● Excerpt provided

## start

| I have a 1970 Raleigh-built Hercules. The front cones are badly worn, and the parts seem to be unobtainable. Has anyone tried replacing the entire axle in the front hub with a more modern part? Can you suggest which axle would make a good candidate for this, and a source for it? My local bike shops are clueless on this.|
| Raleigh front hubs have pretty small, 5/16" diameter solid axles. The fork is designed to accomodate the cones' raised edges. But hey, it's just steel. To use a bigger axle, you could file the fork ends.|
I usually find that the hub itself is pitted if the cones are bad off.
This UK vendor sells Raleigh parts. I've never purchased anything from him. Let us know if you do.
under Raleigh Parts he lists various axles and cones for sale.
| A Schwinn front axle retension washer works very well if you use cones that are not original. I Put the axle and cone in my drill press and grind down the worn spot with a small high speed rotary grinder AKA Dremel. It will work if you don't have pits too deep. This may change the angle the bearings track around. Not in the old groove. My secret is out! Ed|
| I have a Triumph Emblem 3 speed bicycle. I have not been able to find any information on it. It is Browish in color and has crome fenders. Looking for possible age. Is this type of bike in demand?|
| Anyone have suggestions on dating a Raleigh? I bought an old Sports from Craig's list. Here's the details:|
All black-painted frame with pump pegs, screw-in BB oiler, decal headbadge, "Raleigh Sports Model" decal reading up(?!) on seat tube.

## end

● Data section
## start

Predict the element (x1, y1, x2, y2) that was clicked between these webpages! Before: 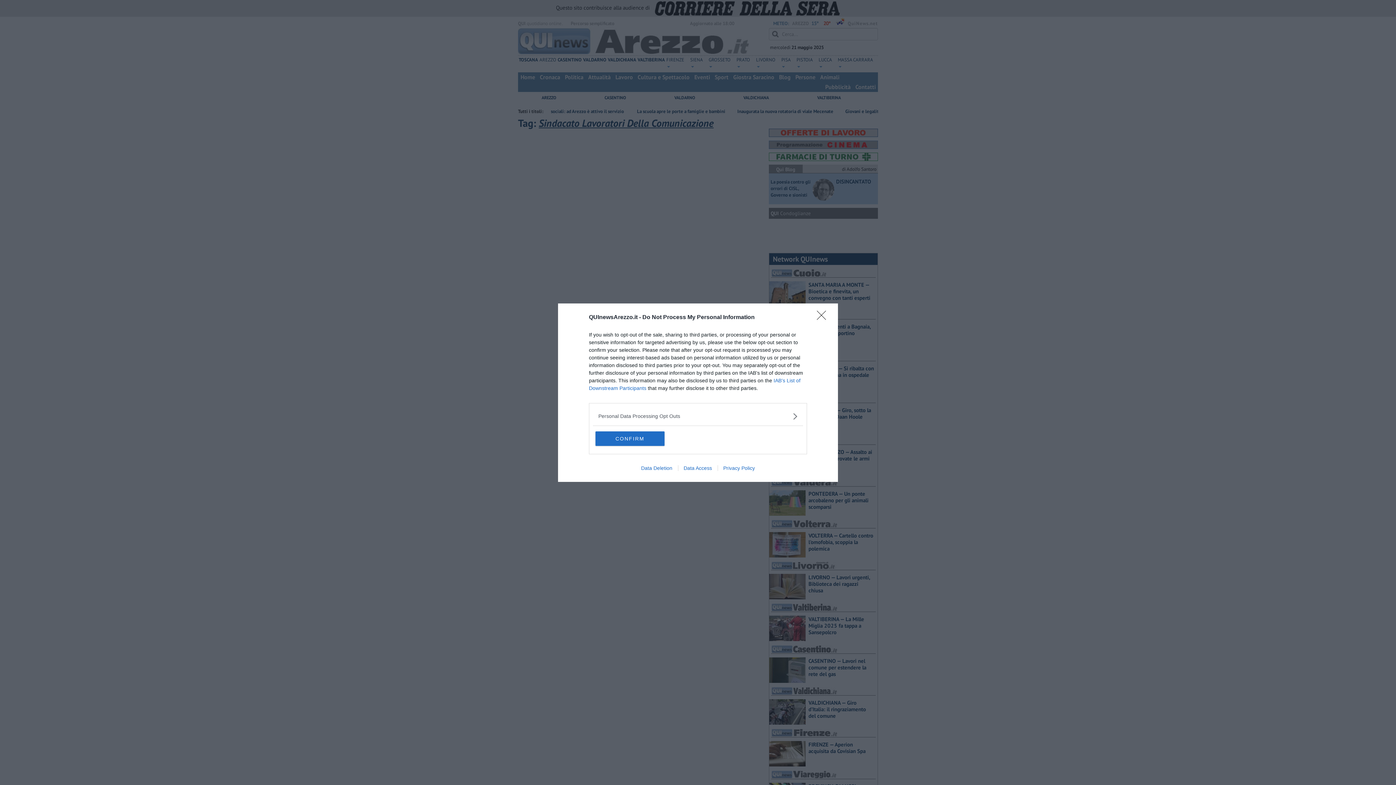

## end

● Stated exercise A
Please copy the bicycle forum thread word for word, starting at "under Raleigh Parts" and ending at "on seat tube.".
● Stated exercise B
According to the bicycle forum thread, what diameter are the solid axles in Raleigh front hubs?
● Stated exercise C
Extend the bicycle forum thread from its final sentence onward.
The material above comes from a separate source.

● Task result A
under Raleigh Parts he lists various axles and cones for sale.
| A Schwinn front axle retension washer works very well if you use cones that are not original. I Put the axle and cone in my drill press and grind down the worn spot with a small high speed rotary grinder AKA Dremel. It will work if you don't have pits too deep. This may change the angle the bearings track around. Not in the old groove. My secret is out! Ed|
| I have a Triumph Emblem 3 speed bicycle. I have not been able to find any information on it. It is Browish in color and has crome fenders. Looking for possible age. Is this type of bike in demand?|
| Anyone have suggestions on dating a Raleigh? I bought an old Sports from Craig's list. Here's the details:|
All black-painted frame with pump pegs, screw-in BB oiler, decal headbadge, "Raleigh Sports Model" decal reading up(?!) on seat tube.

● Task result B
5/16 inch.

● Task result C
Hockeystick chain guard with "Raleigh" in script; attached with clamps around the tubes.
No SN that I can find (BB, seat cluster, head tube, dropout?)
No date stamp on chrome AW hub.
SA 3-speed control w/lettering that reads when it's below the bar.
Bakelite Dynohub stamped "46 5."
Cable clips,etc, all black enamel - not chrome.
Black body headlight and black plastic taillight.
Britannialloy fenders, pump.
The guy who sold it said that his father (grandfather?) worked for the importer in Boston.
| Sounds like it's an elderly machine for sure. I'm not positive but if that date code reads the same as a rear hub would, the dynohub itself is from 1946.|
A keeper, for certain!
Larry "Boneman" Bone
| I doubted it was that old, since the seller mentioned "the fifties," but maybe it is. Everything seems to have been in place for a long time. One other odd thing about it is the fork. It's a Raleigh tubular crown fork, but the fork ends are simply squashed and slotted; there's no separate steel bit brazed to the fork leg. The slot is sized to the flats of the Dyno axle. And it's in, by far, the best condition of the 3-speed fleet.|
| Yes, this is that old indeed... the clue is the "Raleigh Sports Model" on the seat tube which dates it to the 1947 model year with production beginning in September 1946. Or just about the earliest of the post-war production. And absolutely it was exported to Boston as Britain exported practically everything it made then to recoup its war ravaged foreign earnings. You be hard pressed to find a 1946-47 built Raleigh in the UK! The Atlee Labour Govt. slapped a withering 33 per cent purchase tax on new bicycles during this period to all but guarantee exports.|
The serial number for these machines should be on the seat tube right near the seat post binder bolt hole.
So a very nice Craigs List find!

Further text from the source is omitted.